The ability of Azolla to carry out bioremediation of wastewater was analyzed and the study has shown good results of removal of total organic carbon, phosphorus and nitrogen and proves to be efficient in removal of ammonia. The presence of nitrogen and phosphorus leads to the growth of algae (eutrophication) which consumes oxygen of water bodies and destroys natural flora and fauna leading to their death. Azolla growths which were found to be at peaked 20-35degree Celsius did not allow the growth of algae while the uninoculated controls maintained had algal growth in them. At 35-45degree Celsius when growth and multiplication of Azolla was negligible due to unfavorable temperature, there was growth of algae in both primary and secondary treated sewage water. Azolla uses a low cost Espinase and Watanabe Medium without nitrogen added to it. This is due to the presence of Anabaena Azollae which is in association with Azolla. It fixes atmospheric nitrogen for Azolla. The biomass analysis shows that the greater nitrogen, phosphorus, potassium and organic content would favor the use of Azolla as a bio fertilizer, especially when it grows in domestic wastewaters, and also when it is harvested from natural environments. Since Azolla can accumulate phosphorus, the concentration of this element in the plant was as high as the growth medium was rich in phosphate. The used Azolla biomass can be applied as green manure after testing for heavy metal presence. If the presence of heavy metal is detected then it should be dried and extracted for heavy metal extraction or incinerated to prevent further recycling in the environment (Soodet al., 2012). Further the potential of Azolla can be made use of in developing operational constructed wetlands. Constructed wetlands have been set up with rooted plants like typha, phragmites, canna but the option of using Azolla in combination with these rooted plants will enhance the removal of nutrients and heavy metals with less time.
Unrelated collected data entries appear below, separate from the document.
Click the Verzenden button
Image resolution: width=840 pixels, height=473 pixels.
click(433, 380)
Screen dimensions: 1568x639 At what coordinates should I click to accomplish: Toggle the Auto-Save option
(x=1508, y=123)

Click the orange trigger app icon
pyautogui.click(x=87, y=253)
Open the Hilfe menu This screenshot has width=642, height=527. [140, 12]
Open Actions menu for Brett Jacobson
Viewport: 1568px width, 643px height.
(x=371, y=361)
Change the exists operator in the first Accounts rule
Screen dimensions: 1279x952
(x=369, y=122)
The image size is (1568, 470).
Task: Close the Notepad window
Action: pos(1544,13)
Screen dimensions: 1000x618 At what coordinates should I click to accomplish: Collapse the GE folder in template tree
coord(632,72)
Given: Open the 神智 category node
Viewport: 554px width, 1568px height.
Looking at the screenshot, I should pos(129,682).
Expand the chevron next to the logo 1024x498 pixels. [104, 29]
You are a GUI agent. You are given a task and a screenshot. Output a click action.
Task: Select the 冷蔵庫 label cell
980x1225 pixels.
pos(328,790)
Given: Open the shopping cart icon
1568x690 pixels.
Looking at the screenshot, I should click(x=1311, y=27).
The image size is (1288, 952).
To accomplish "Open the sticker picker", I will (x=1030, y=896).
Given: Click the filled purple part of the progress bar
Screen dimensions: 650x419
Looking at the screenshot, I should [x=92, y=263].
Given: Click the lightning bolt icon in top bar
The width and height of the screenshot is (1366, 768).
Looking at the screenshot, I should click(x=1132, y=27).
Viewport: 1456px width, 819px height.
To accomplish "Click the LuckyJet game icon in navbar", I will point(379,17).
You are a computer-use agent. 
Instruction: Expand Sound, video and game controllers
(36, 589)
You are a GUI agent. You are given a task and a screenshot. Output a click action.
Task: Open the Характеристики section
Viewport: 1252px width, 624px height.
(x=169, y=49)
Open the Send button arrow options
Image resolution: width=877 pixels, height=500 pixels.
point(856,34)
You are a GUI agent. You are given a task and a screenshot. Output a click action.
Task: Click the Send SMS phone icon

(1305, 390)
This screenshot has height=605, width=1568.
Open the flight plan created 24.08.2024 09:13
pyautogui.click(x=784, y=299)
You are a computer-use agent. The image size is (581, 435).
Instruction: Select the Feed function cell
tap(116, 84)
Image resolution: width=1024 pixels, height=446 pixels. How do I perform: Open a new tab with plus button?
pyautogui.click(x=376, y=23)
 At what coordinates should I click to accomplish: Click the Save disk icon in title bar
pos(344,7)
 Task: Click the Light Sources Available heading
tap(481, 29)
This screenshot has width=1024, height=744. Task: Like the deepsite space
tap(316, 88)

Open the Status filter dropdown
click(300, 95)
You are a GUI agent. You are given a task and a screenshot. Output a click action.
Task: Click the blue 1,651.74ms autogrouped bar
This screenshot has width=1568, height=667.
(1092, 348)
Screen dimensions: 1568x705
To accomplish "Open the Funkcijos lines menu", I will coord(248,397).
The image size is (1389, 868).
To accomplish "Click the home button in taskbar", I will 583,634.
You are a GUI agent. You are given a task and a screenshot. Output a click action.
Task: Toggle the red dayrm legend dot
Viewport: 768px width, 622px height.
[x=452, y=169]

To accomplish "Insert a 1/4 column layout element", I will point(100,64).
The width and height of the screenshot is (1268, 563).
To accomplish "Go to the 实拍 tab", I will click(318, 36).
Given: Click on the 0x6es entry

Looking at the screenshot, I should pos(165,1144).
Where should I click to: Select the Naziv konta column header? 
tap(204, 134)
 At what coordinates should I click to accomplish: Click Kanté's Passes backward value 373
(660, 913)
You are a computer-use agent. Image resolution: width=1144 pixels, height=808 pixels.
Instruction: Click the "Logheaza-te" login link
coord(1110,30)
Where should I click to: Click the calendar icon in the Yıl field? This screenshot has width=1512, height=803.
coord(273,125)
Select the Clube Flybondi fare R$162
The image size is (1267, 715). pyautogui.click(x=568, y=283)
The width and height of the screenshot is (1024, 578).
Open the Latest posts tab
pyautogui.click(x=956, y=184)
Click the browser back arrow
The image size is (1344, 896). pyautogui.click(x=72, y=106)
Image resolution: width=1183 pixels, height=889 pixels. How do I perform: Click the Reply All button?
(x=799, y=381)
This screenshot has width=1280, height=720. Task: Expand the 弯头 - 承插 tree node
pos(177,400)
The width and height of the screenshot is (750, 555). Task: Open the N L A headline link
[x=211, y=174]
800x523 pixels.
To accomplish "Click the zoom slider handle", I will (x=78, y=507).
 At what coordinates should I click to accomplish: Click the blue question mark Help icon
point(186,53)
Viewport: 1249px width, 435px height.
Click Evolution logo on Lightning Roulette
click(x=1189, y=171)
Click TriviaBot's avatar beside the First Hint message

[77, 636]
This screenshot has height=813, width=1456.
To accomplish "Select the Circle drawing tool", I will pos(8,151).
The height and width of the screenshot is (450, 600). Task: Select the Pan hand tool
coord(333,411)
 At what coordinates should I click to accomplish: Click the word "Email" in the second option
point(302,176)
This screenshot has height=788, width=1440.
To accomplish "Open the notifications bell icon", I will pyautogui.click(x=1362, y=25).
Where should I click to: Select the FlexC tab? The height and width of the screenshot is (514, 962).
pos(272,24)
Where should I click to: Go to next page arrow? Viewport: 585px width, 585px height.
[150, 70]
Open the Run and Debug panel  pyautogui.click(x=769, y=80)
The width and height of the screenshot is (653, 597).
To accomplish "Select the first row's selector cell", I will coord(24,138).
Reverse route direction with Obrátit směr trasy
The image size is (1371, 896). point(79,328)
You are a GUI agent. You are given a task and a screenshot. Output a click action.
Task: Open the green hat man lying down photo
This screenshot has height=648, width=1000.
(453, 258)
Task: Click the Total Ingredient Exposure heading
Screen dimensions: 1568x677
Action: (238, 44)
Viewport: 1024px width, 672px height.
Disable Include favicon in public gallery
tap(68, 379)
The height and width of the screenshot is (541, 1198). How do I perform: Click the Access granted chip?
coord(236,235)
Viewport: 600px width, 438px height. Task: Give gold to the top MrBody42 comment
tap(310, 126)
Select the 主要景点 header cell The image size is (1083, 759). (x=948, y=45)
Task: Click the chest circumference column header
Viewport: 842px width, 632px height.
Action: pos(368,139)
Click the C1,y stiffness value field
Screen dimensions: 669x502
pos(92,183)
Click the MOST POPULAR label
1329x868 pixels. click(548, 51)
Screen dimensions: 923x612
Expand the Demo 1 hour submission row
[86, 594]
Improvement in water quality, soil and removal of pollution with the added advantage of dual cropping proves Azolla to be a promising plant for maintaining a sustainable environment. Policy makers and the scientific community are equally challenged to seek solutions to mitigate the environmental issues of ecosystem services loss including water, biomass and global climate regulation. Azolla can prove to be a promising organism for these problems. Azolla is thus an ideal plant for polishing wastewater and can be efficiently used in constructed wetland.